DETROIT — The 2022 E-Transit represents Ford Motor Co.'s first battery-electric vehicle designed for commercial buyers as the automaker looks to increase its dominance of the van market and fend off new rivals angling for fleet customers.
The E-Transit, revealed Thursday and scheduled to go into production late next year, will start around $46,000 in the U.S., including shipping. The low-roof cargo van variant will get up to 126 miles on a charge, company officials said, although they declined to discuss other range estimates or elaborate on how range could be affected when the van is loaded with cargo.
The E-Transit, built at Ford's Kansas City Assembly Plant in Missouri, will be offered in three configurations, with three roof heights and three body lengths, in an effort to give business owners a variety of options to match specific needs. It also will come with an optional Pro Power Onboard mobile generator debuting on the 2021 F-150 pickup.
Ford said the electric motor will produce a targeted 266 hp and 317 pound-feet of torque across all configurations. It's targeting a maximum payload of 3,800 pounds, or up to 4,290 pounds on cutaway versions.
The automaker detailed multiple charging options, including software to coordinate payment when a vehicle uses public or home chargers.

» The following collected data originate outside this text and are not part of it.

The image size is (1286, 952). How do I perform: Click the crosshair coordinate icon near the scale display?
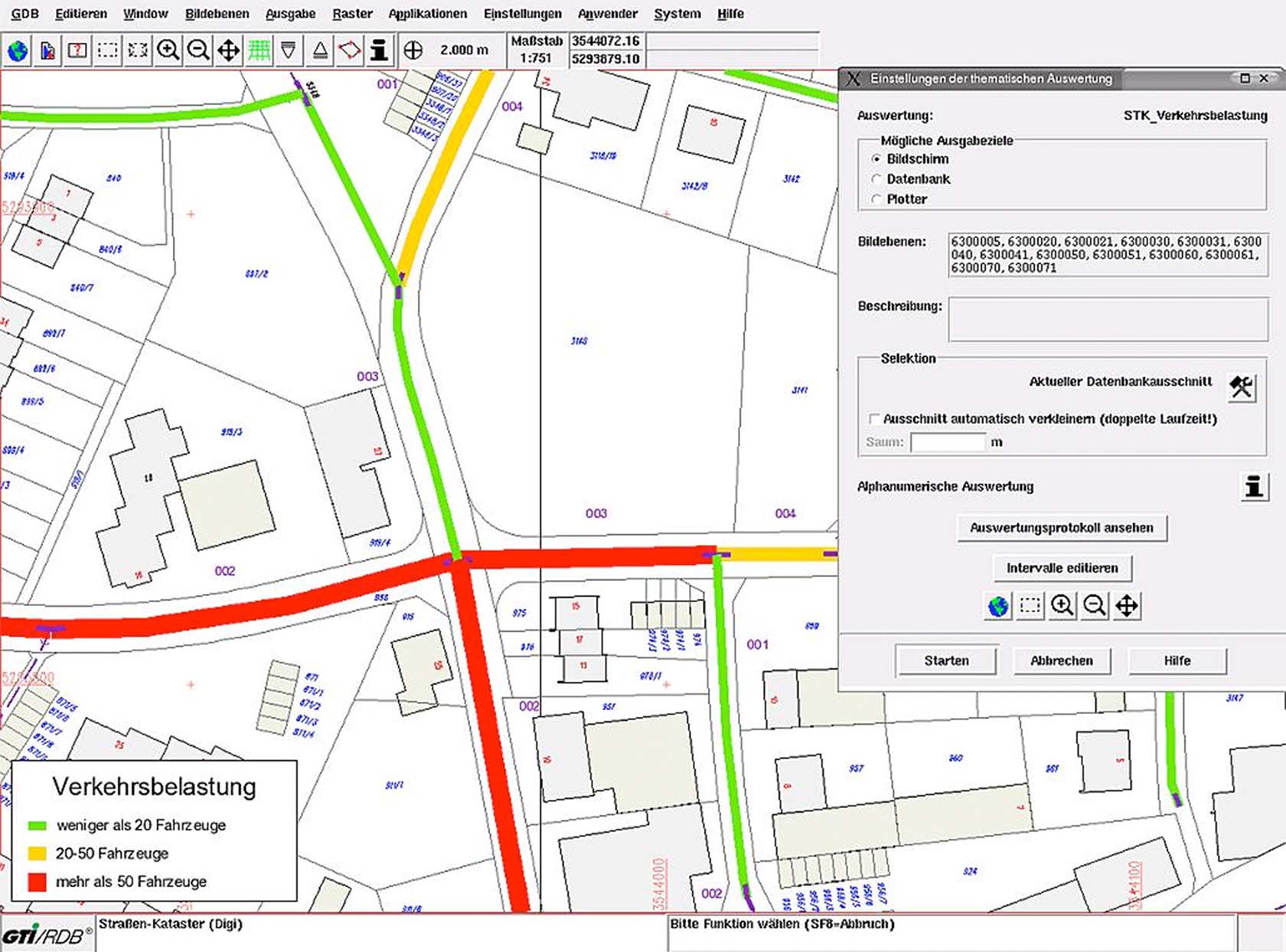413,50
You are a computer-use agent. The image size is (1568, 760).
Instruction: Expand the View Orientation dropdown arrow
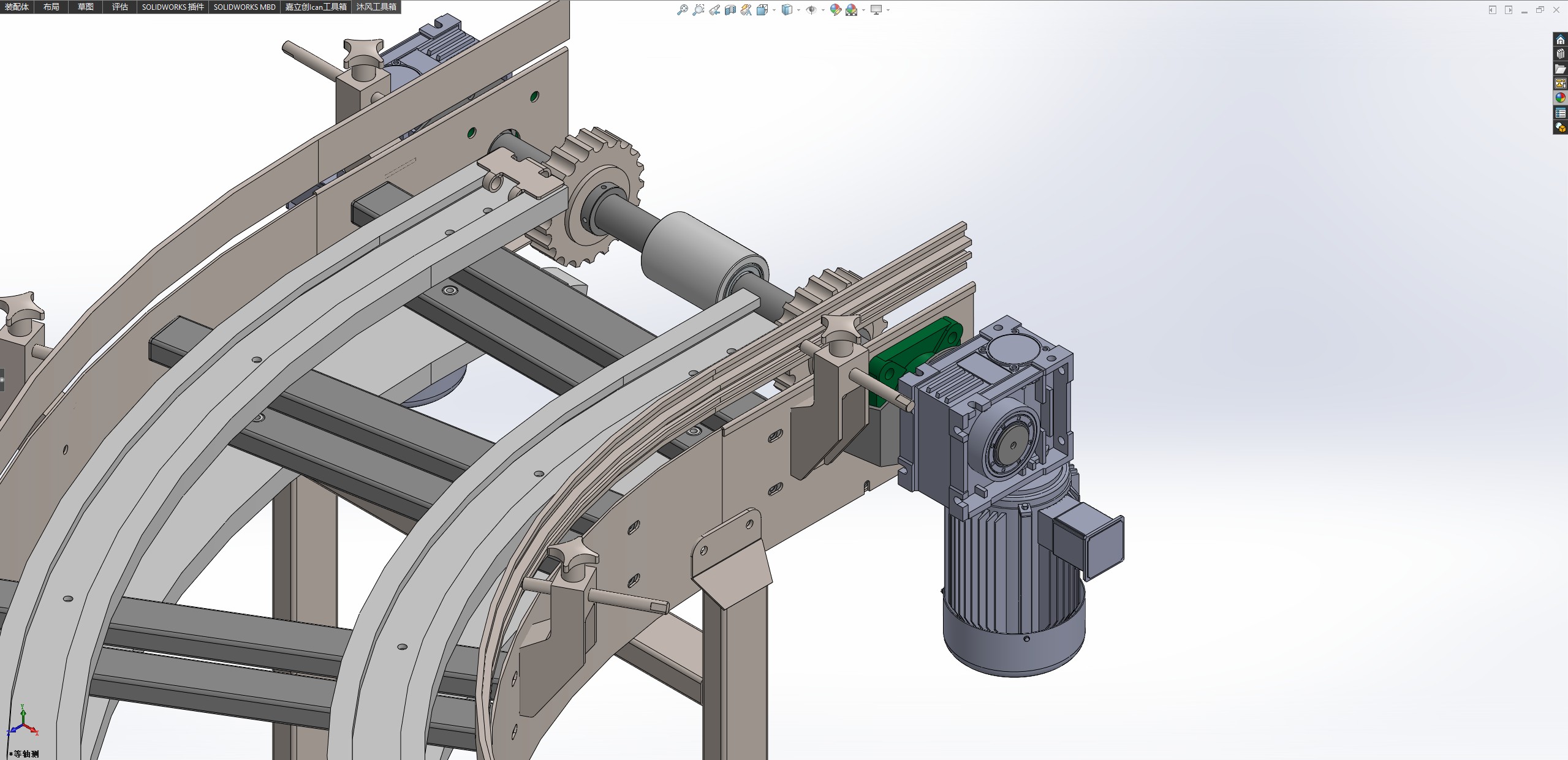775,10
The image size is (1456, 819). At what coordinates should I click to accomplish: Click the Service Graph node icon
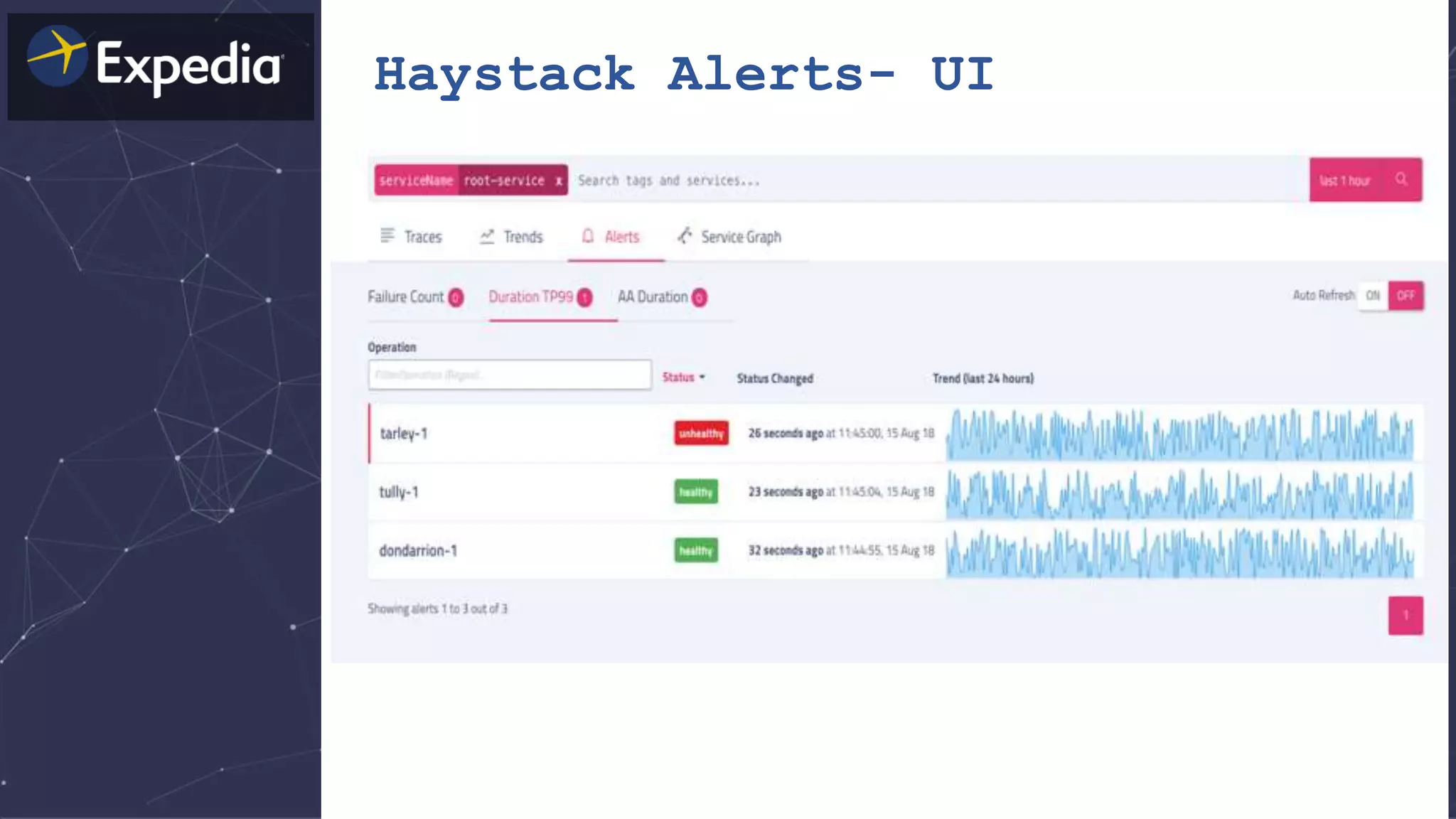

In addition to the van, Ford on Thursday unveiled a host of telematics and software features meant to help fleet owners track and analyze vehicle data to reduce operation costs. It's part of a renewed focus on commercial vehicles under CEO Jim Farley.
"More construction, emergency vehicles and utility services choose Ford commercial trucks and vans over any other manufacturer — and we're committed to helping customers make the transition to zero-emission technology," Hau Thai-Tang, Ford chief product platform operations officer, said in a statement. "E-Transit is a data-rich, connected platform that will help our fleet customers unlock greater productivity."
Ford owns a dominant 45 percent share of the U.S. commercial vehicle space with its gasoline-powered vans and pickups, according to company-provided data, and it has a network of 645 commercial vehicle centers in the U.S. Through October, sales of the gas-powered Transit van, freshened last year, were down nearly 21 percent to 106,073.
Newcomers such as Rivian and Workhorse are threatening to cut into Ford's commercial sales success.
Rivian has booked an order for 100,000 electric delivery vans from online retailer Amazon, and Workhorse this week said it landed an order for 500 delivery vehicles from Pritchard Companies, a commercial vehicle distributor.
Ted Cannis, general manager of Ford's North American commercial business, said the range of options on the E-Transit will allow the automaker to have more broad appeal for potential customers than startups can offer.
"Our approach is totally different from the other guys," he said. "They're very focused on package delivery, which is less than 10 percent of the vocations we serve. If you're a plumber, electrician or an HVAC guy ... you may need a van with a lower roof height or one upfit with racks and bins."